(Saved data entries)
⟨

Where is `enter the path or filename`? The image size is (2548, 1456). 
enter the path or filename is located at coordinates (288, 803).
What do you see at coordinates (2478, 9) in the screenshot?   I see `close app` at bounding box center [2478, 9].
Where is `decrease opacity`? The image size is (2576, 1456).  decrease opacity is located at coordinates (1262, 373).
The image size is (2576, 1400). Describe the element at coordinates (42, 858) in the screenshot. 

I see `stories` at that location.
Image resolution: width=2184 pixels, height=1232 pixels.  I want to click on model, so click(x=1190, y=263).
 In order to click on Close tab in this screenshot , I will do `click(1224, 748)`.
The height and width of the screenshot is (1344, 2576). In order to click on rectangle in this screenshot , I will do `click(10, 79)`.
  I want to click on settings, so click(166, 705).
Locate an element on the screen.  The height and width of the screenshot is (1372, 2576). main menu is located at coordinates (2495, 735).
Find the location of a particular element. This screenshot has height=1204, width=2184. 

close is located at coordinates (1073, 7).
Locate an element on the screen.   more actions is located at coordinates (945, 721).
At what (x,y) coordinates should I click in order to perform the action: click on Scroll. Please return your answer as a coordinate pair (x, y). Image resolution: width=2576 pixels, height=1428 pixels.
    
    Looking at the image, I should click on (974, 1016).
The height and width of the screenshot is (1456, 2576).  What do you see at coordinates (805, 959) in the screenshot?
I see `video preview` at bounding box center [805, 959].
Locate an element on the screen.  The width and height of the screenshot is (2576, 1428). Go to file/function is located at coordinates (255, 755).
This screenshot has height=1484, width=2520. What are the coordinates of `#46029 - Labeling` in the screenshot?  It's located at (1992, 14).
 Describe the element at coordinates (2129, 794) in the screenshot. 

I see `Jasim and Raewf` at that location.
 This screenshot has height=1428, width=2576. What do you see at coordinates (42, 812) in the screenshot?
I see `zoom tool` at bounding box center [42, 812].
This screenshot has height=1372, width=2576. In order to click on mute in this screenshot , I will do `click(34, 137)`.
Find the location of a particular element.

⟩

AIM OF THE TASK: Copy out the rows without changes, beginning at the line containing "coordinates (945, 721)." and continuing through the line containing "Looking at the".

CORRECT OUTPUT:
Locate an element on the screen.   more actions is located at coordinates (945, 721).
At what (x,y) coordinates should I click in order to perform the action: click on Scroll. Please return your answer as a coordinate pair (x, y). Image resolution: width=2576 pixels, height=1428 pixels.
    
    Looking at the image, I should click on (974, 1016).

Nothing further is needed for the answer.